Purpose: The present study aimed to investigate the relationship between serum levels of secretory vimentin and coronary artery disease (CAD). The biological effect of secretory vimentin was ascertained by experiments.

Methods: We analysed serum levels of secretory vimentin in CAD patients (n = 288) and non-CAD controls (n = 195) by ELISA. To evaluate the pro-inflammatory effects of secreted vimentin, the human aortic endothelial cells (HAECs) and human peripheral blood mononuclear cells (PBMCs) were treated with recombinant vimentin or saline. Intraperitoneal injection of vimentin (1 μg/each) or saline was performed every other day for 12 weeks in ApoE mice for assessment of atherogenic effect.

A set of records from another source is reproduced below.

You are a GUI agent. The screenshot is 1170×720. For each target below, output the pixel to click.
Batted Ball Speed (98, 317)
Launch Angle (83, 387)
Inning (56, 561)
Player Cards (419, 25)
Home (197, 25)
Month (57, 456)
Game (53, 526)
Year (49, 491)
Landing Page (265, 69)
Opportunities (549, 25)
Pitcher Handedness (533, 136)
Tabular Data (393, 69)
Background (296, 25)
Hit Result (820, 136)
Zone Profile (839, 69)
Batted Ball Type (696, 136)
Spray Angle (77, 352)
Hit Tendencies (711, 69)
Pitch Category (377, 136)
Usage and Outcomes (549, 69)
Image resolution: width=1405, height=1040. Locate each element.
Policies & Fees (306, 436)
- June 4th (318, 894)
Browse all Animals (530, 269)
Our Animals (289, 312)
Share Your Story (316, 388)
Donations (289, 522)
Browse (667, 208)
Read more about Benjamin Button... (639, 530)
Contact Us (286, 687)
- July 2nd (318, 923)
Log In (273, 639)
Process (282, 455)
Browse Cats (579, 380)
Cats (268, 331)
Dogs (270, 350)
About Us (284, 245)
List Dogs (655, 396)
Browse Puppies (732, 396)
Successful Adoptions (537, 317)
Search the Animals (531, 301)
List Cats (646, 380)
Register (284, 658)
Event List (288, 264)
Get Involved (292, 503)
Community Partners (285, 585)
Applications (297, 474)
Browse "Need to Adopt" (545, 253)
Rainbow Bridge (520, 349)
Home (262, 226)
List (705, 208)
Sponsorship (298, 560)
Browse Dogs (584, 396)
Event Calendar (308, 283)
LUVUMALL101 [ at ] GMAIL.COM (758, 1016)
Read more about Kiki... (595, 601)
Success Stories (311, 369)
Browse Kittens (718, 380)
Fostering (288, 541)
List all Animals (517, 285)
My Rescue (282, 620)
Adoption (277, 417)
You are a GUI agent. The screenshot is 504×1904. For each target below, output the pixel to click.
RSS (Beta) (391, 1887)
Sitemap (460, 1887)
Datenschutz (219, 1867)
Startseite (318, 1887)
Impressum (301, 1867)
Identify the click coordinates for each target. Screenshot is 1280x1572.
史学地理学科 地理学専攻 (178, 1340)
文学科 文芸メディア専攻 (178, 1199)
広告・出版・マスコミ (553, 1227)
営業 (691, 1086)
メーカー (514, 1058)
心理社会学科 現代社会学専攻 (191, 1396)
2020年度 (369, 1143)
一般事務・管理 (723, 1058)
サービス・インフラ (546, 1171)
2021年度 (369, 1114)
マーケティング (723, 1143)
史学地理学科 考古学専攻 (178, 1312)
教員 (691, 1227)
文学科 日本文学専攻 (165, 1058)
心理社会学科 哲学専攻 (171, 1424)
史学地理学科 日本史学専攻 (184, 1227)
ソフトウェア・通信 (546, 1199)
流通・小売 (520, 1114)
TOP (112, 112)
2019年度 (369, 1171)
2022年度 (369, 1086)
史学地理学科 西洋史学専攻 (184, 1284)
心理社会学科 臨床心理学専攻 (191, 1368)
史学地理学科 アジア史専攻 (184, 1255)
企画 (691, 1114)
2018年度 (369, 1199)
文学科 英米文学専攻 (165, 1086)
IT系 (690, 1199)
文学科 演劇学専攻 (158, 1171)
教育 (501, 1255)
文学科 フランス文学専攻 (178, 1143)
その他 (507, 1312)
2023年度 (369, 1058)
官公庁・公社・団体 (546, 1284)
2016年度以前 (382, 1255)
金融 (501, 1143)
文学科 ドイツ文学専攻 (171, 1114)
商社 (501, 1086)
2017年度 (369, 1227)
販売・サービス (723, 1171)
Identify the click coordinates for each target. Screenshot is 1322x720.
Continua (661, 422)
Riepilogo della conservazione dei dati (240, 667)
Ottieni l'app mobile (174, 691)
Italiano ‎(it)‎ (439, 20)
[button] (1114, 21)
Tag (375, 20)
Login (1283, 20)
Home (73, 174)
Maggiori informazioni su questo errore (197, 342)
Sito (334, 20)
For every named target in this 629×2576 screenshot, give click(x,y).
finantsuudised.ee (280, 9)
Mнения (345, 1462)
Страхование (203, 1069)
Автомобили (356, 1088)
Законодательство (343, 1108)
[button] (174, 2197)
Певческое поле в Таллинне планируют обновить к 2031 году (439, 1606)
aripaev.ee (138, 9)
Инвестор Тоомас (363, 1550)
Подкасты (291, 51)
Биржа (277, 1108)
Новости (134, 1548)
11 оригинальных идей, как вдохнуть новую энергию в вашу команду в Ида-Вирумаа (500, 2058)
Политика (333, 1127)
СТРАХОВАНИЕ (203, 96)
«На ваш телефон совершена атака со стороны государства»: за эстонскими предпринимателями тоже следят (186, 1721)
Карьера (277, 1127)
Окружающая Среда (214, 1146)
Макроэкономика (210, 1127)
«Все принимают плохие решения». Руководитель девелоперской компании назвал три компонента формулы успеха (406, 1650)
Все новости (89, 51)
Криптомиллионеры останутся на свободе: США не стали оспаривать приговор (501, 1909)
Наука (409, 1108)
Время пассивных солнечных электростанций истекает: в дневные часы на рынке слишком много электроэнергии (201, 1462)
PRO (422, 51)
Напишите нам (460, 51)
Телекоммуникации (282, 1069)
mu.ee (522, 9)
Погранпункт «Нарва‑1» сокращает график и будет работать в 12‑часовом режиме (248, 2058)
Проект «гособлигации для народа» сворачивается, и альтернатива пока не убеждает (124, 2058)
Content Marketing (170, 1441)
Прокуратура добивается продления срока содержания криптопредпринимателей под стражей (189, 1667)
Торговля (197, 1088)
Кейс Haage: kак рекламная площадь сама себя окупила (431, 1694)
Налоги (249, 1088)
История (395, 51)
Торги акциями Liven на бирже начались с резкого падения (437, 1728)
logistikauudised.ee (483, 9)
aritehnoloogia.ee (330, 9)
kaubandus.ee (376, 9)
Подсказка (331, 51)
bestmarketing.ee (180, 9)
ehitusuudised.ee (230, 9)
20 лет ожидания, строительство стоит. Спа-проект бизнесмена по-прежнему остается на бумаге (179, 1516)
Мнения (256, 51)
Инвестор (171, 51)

Results: Serum levels of secretory vimentin were significantly increased in CAD patients than in health controls (p < 0.05), and correlated with the number of diseased coronary arteries, Syntax and Gensini score (for all comparison, p < 0.01). Logistic regression analysis showed that vimentin level is an independent determinant of CAD. In experiments, recombinant vimentin protein enhanced the expression of adhesion molecules and inflammatory cytokines in both endothelial cells and macrophages. This protein also promoted macrophage-endothelial cells adhesion in vitro and the recruitment of leukocytes to mesenteric venules in C57BL/6 mice. Compared with saline, intraperitoneal injection of recombinant vimentin (1 μg/each) every other day induced atherogenesis in ApoE mice at 12-weeks, with significant increase of inflammatory cytokine and adhesion molecules expression in aortic tissue (p < 0.05).

Conclusion: Serum vimentin levels are associated with the presence and the severity of CAD. Vimentin protein promotes atherogenesis in ApoE mice.